───── Текст для упражнения ─────
Из редакционной колонки Сергея Довлатова «Мы – советские люди»:

«Мы – воспитанники тоталитарной системы, ее послушные ученики. И над каждым тяготеют десятилетия одуряющей выучки. Конечно, среди нас есть отличники и лодыри, вундеркинды и тупицы, активисты и несоюзная молодежь. Но в главном мы – едины. На каждом пылает огненное страшное тавро – «Made in USSR»… Попытайтесь вообразить огромное зеркало. Размером с озеро Байкал. А на берегу этого озера (или зеркала) – многотысячную разношерстную толпу…

А теперь давайте разом окунемся в эту незамутненную гладь. Давайте мужественно на себя полюбуемся…

Партия – наш рулевой!.. Вернее – поводырь. Поскольку речь идет о благоприобретенной духовной слепоте. Восторжествовавший социализм приучает человека к абсолютной безответственности. Все кругом общественное, а значит, – ничье…

У советского человека ментальность раба. В лучшем случае – подчиненного. Без хозяина он не привык. Без хозяина – это значит – личная ответственность. Собственное решение. Выбор…

А у нас психология служащих. Причем готовых служить кому угодно. Во имя чего угодно. Лишь бы за это хорошо платили.

Мы знали, что в Америке больше колбасы и джинсов. И решили сменить место жительства. То есть сменить хозяина. Люди с такой гибкой ментальностью – довольно ценное приобретение. Любая бюрократия (советская или антисоветская) готова отдать им должное. Позиция «чего изволите» устраивает любое начальство. И работенка этим людям всюду найдется.

Кто-то возразит:

– Они сменили убеждения.

Да ничего подобного. Хозяина переменили, это верно. А убеждений там отродясь не было».

Была рутина повседневной жизни, убогий быт, партийные и комсомольские собрания, постоянно включенная радиоточка да передовицы центральных газет. А еще советский человек жарил купленную в магазине на Рубинштейна рыбу или фаршировал ее, варил из нее уху или коптил в печке-плите, которые еще сохранились на некоторых ленинградских кухнях.
─────
◆ **Что нужно сделать**
(1) С каким озером по размеру сравнивается воображаемое зеркало в тексте о советском человеке?
(2) Допишите продолжение текста о советском человеке, начиная сразу после его последнего предложения.
Приведенные далее строки никак не связаны с текстом о советском человеке.
───── Представленные данные ─────
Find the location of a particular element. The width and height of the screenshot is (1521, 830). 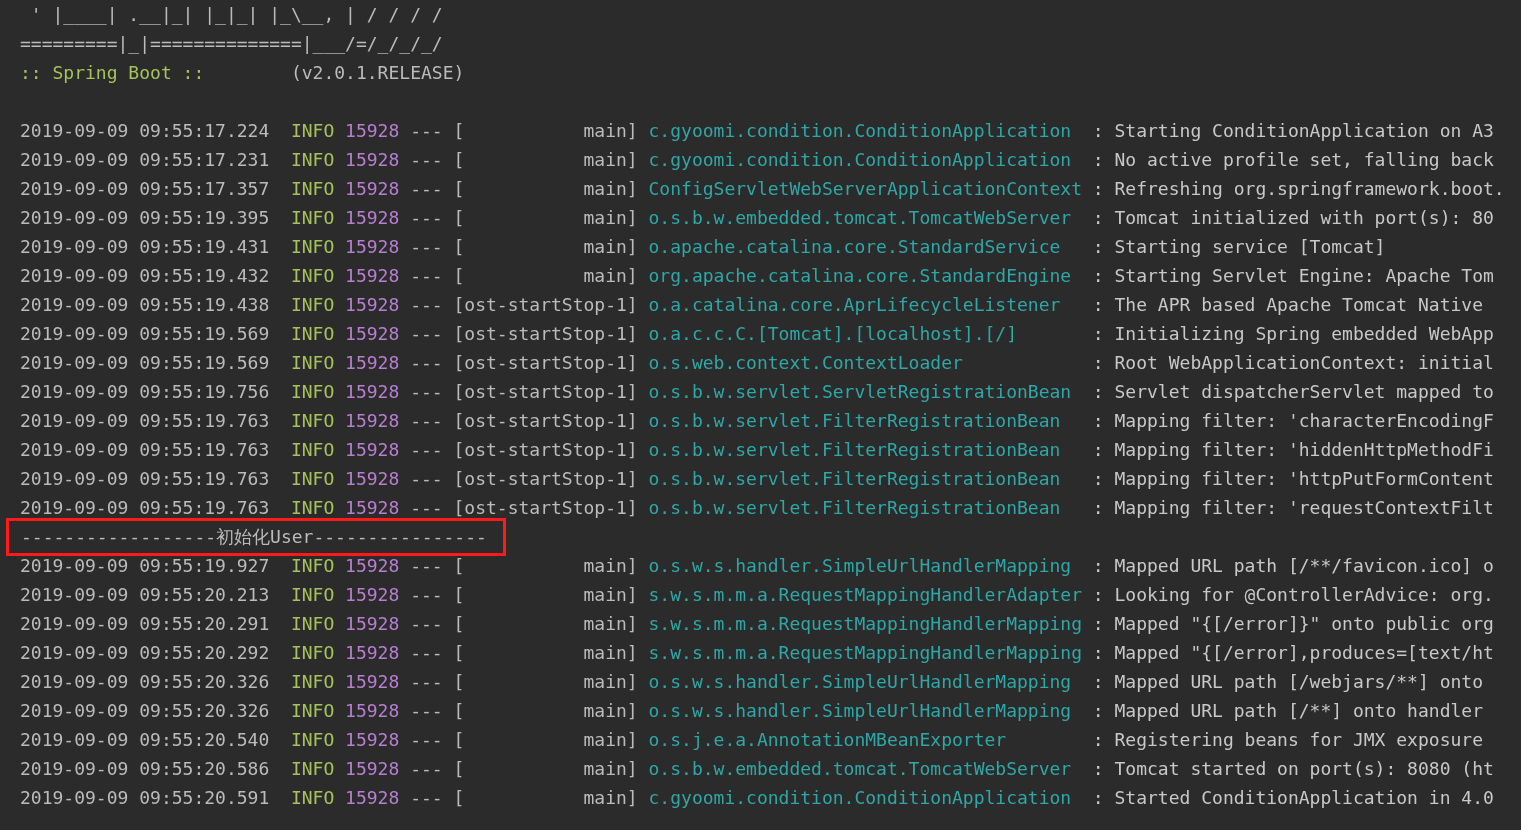

log-message: : Tomcat started on port(s): 8080 (ht is located at coordinates (1293, 768).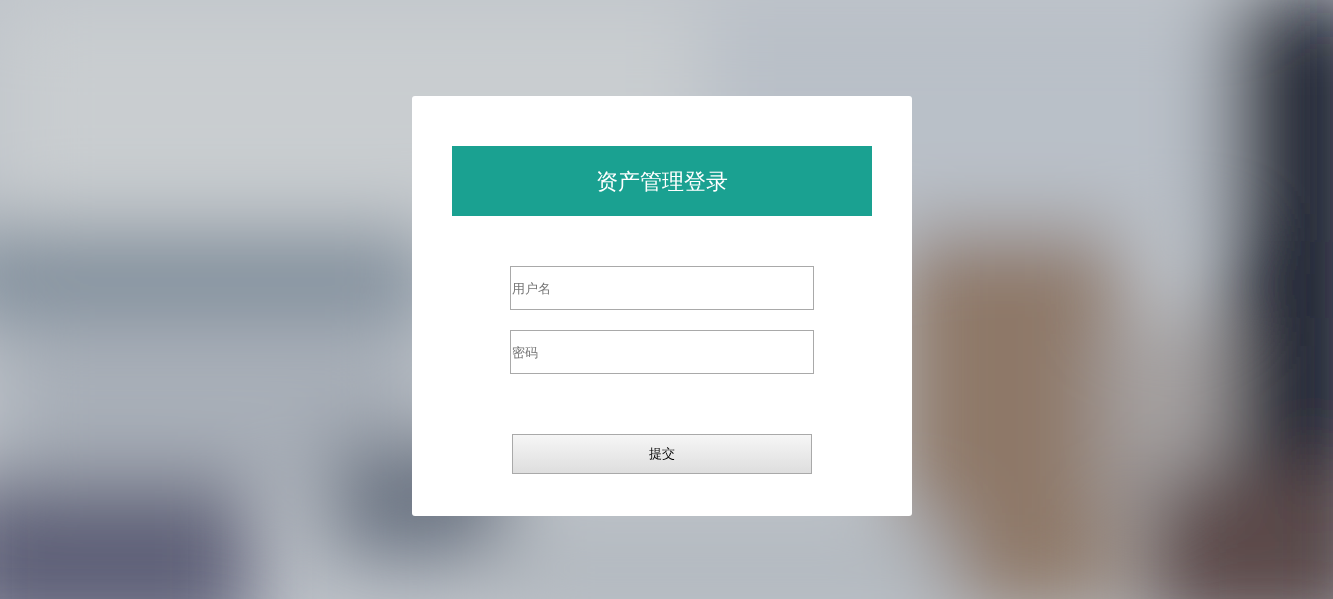 This screenshot has height=599, width=1333. Describe the element at coordinates (662, 288) in the screenshot. I see `input-field: 用户名` at that location.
─────
◆ **Ожидаемые результаты**
(1) С озером Байкал.

(2)
Пионеры обсуждали увиденных осетровых и прочих обитателей пресных водоемов, а потом разбредались в разные стороны, кто на пустырь около Холодильного института жечь костер, кто домой делать уроки, а кто и на свидание.

Сережа, конечно, шел на свидание с девочкой, которая не училась в его школе и выглядела старшего своего ухажера, но при его росте это не сразу бросалось в глаза. Следует заметить, что эта старшеклассница была не первой в его донжуанском списке. Сережа, как известно, пользовался популярностью у противоположного пола.

Да, он всякий раз любил фланировать со своей новоиспеченной подругой по улице, проспекту ли, быть остроумным и галантным, обращать на себя внимание ухмыляющихся прохожих.

А еще Сергей обязательно знакомил свою избранницу с мамой.

Нора Сергеевна, как правило, в двух, от силы в трех предложениях давала оценку очередной пассии сына, после чего эти встречи скоропостижно завершались. Однако вскоре появлялась новая барышня, чья судьба была предопределена изначально, но она этого не знала – наивная, да и Сережа тоже надеялся на лучшее.

Одноклассники Довлатова вспоминали, что Сергей, невзирая на свой компанейский и добродушный характер, всегда держался особняком. На уроках, как правило, он молчал, потому что учебный процесс его мало интересовал, а на переменах обычное школьное сумасшествие он находил бессмысленным ребячеством. В этом не было высокомерия, скорее, спокойная взрослая уверенность в том, что он изначально заручился дружбой своей мамы и своего старшего двоюродного брата Бориса, а этого Сереже было более чем предостаточно.

Из сборника Сергея Довлатова «Наши»:

«Мой старший брат родился при довольно загадочных обстоятельствах. До замужества у тетки был роман. Она полюбила заместителя Сергея Мироновича Кирова. Звали его Александр Угаров. Старики ленинградцы помнят этого видного обкомовского деятеля.

У него была семья. А тетку он любил помимо брака.

И тетка оказалась в положении.

Наконец пришло время рожать. Ее увезли в больницу.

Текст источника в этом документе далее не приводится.